This article is part of the issue:

Special Issue on Fractal and Fractional with Applications to Nature
Guest Editors: Abdon Atangana, Emile Franc Goufo Ndongmo, José Francisco Gómez Aguilar, Muhammad Altaf Khan and Ilknur Koca

Abstract

There is no denying fact that helically moving pipe/cylinder has versatile utilization in industries; as it has multi-purposes, such as foundation helical piers, drilling of rigs, hydraulic simultaneous lift system, foundation helical brackets and many others. This paper incorporates the new analysis based on modern fractional differentiation on infinite helically moving pipe. The mathematical modeling of infinite helically moving pipe results in governing equations involving partial differential equations of integer order. In order to highlight the effects of fractional differentiation, namely, Atangana–Baleanu on the governing partial differential equations, the Laplace and Hankel transforms are invoked for finding the angular and oscillating velocities corresponding to applied shear stresses.
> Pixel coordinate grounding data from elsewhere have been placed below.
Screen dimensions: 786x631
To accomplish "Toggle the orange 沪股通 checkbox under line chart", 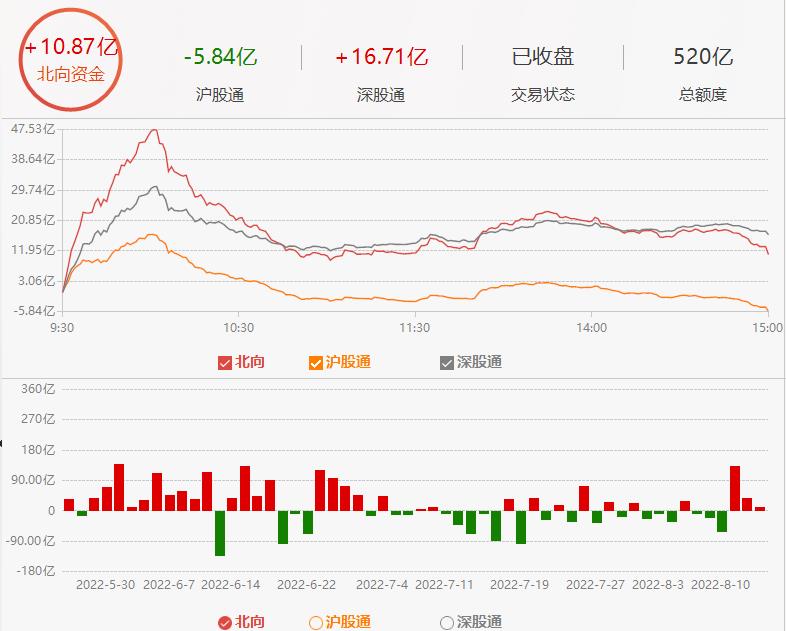I will pos(316,362).
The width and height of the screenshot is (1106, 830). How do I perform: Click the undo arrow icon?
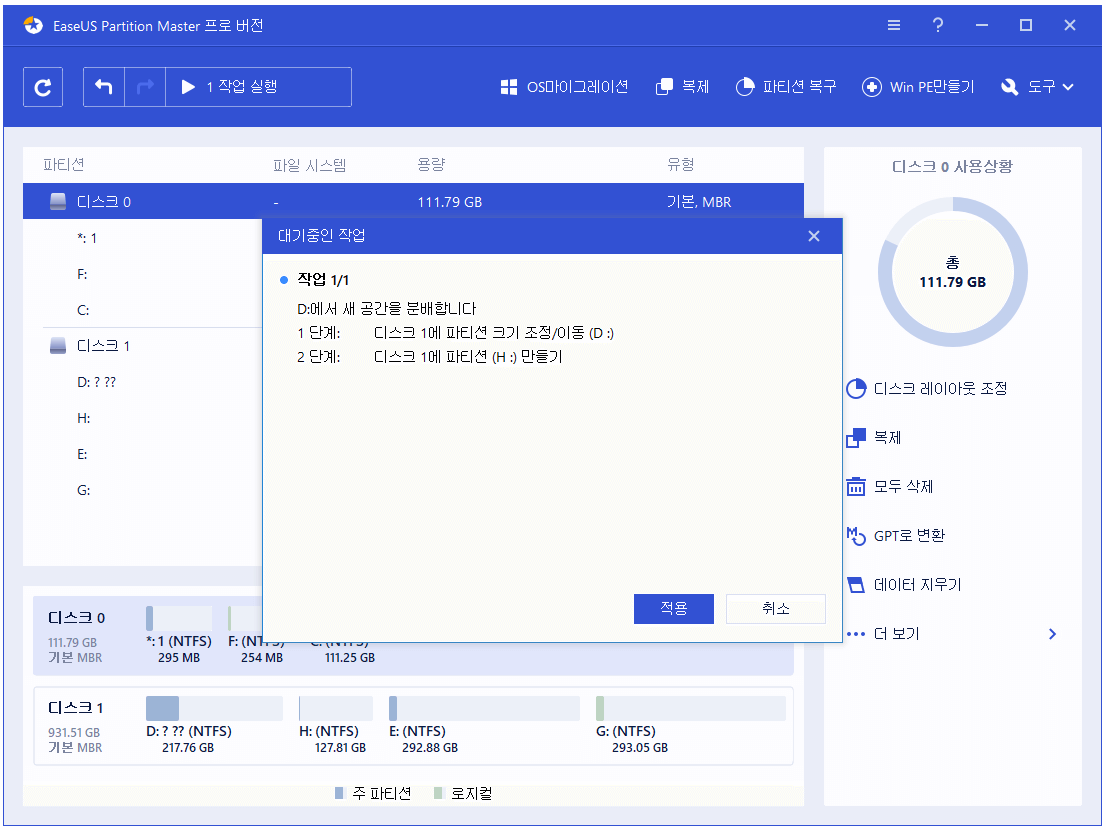(104, 87)
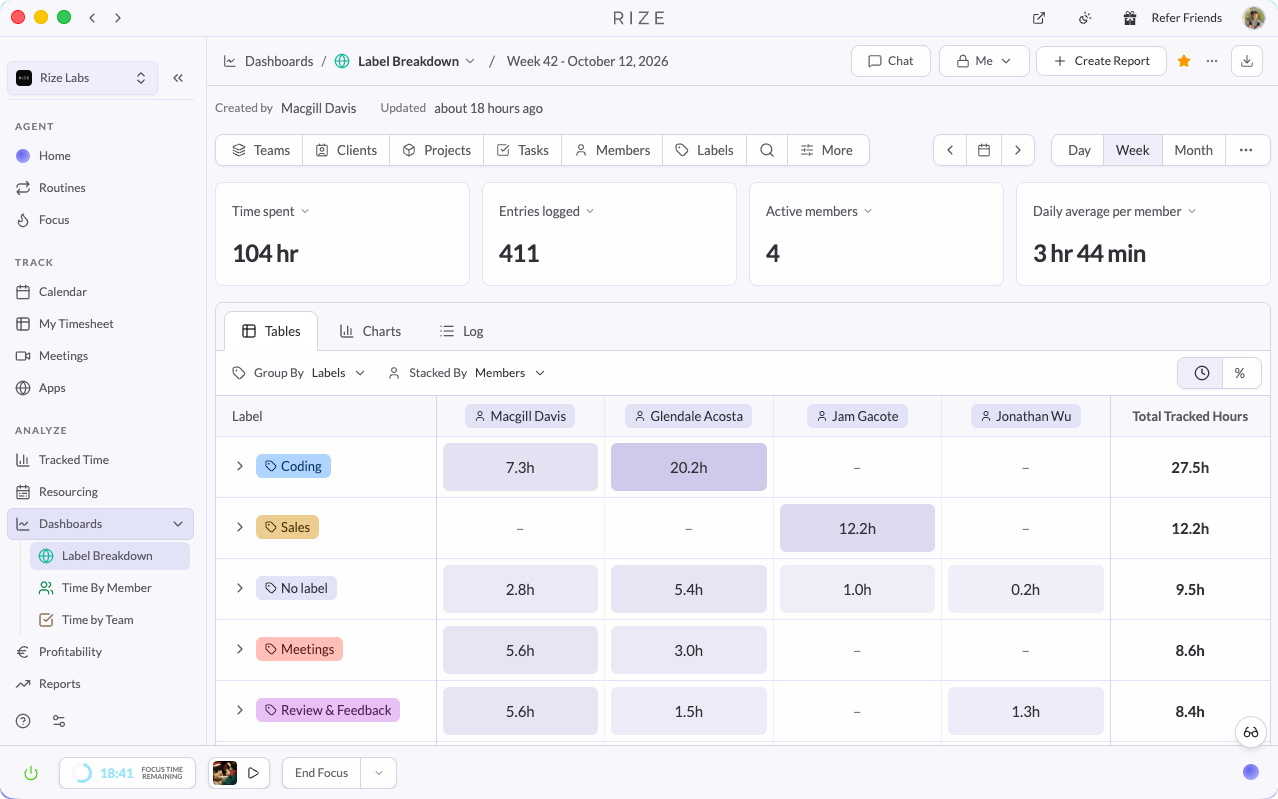Viewport: 1278px width, 799px height.
Task: Click the Create Report button
Action: pos(1101,61)
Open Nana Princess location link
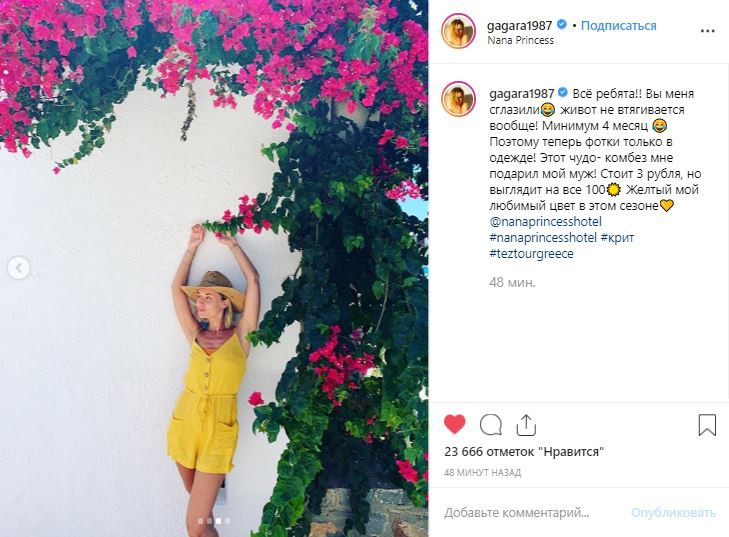The width and height of the screenshot is (729, 537). coord(520,40)
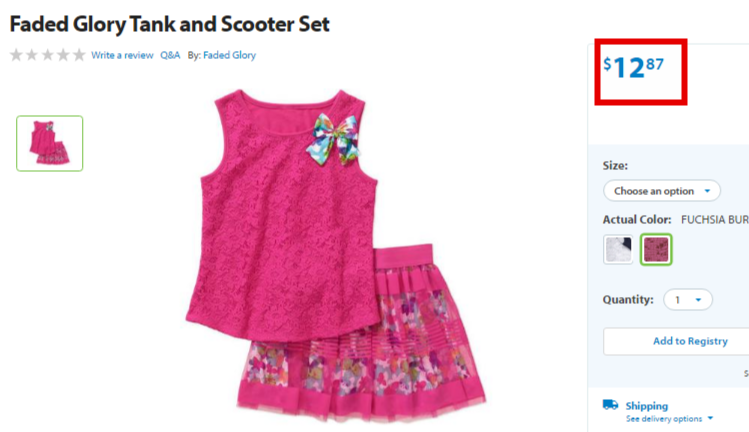Click the main pink outfit product image

[335, 256]
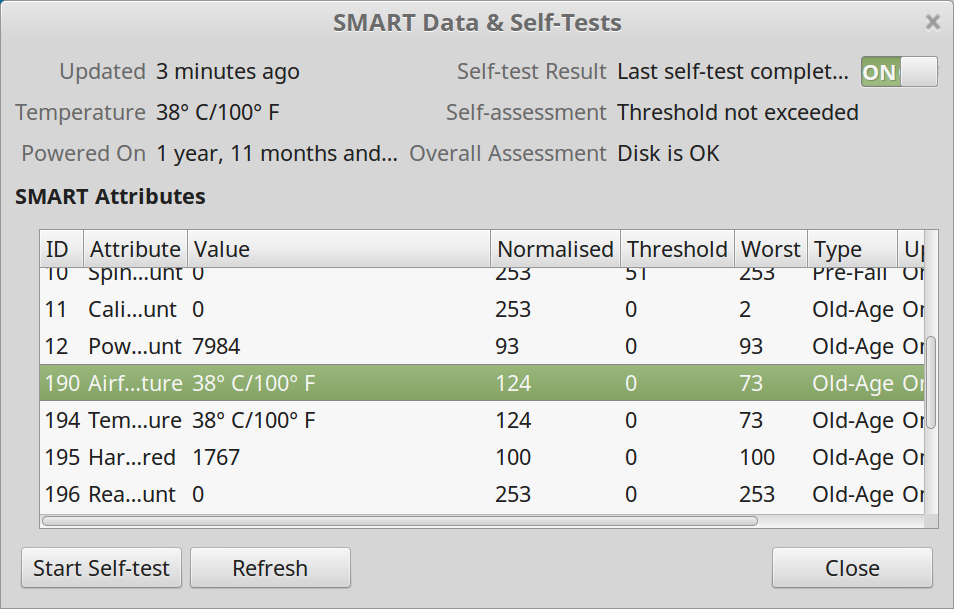Toggle the SMART ON switch off
The width and height of the screenshot is (954, 609).
(899, 72)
Our investigated general solutions involve the gamma functions of linear expressions. For eliminating the gamma functions of linear expressions, the solutions of angular and oscillating velocities corresponding to applied shear stresses are communicated in terms of Fox- H function. At last, various embedded rheological parameters such as friction and viscous factor, curvature diameter of the helical pipe, dynamic analogies of relaxation and retardation time and comparison of viscoelastic fluid models (Burger, Oldroyd-B, Maxwell and Newtonian) have significant discrepancies and semblances based on helically moving pipe.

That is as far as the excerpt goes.